● AIM OF THE TASK
Every line holding "Click" should be copied from the records below.

RECORDS PROVIDED Block Start

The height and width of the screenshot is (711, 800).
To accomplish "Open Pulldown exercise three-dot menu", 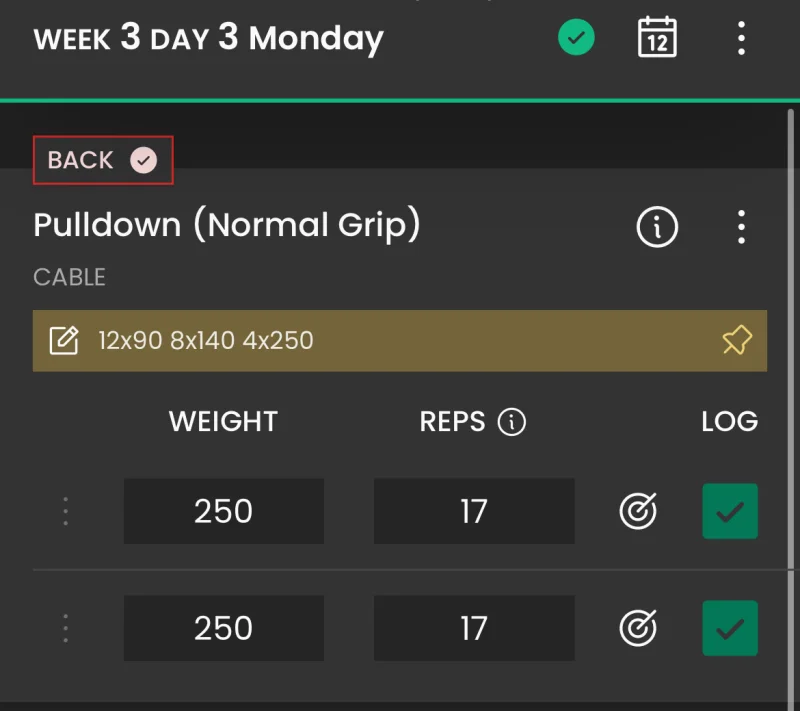I will tap(741, 227).
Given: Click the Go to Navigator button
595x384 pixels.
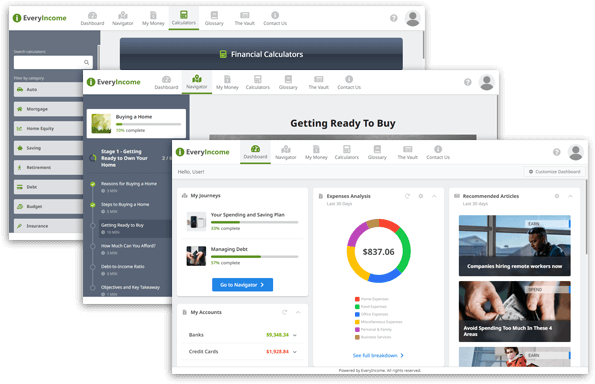Looking at the screenshot, I should (242, 285).
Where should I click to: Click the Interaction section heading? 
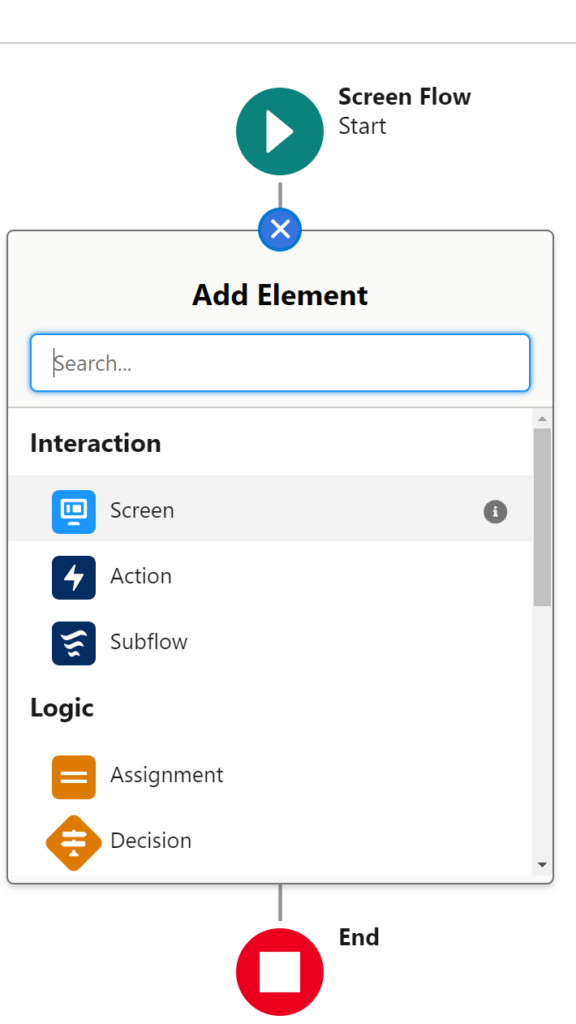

RECORDS PROVIDED Block End

● TASK RESULT
Given: Click the Go to Navigator button
Where should I click to: Click the Interaction section heading? 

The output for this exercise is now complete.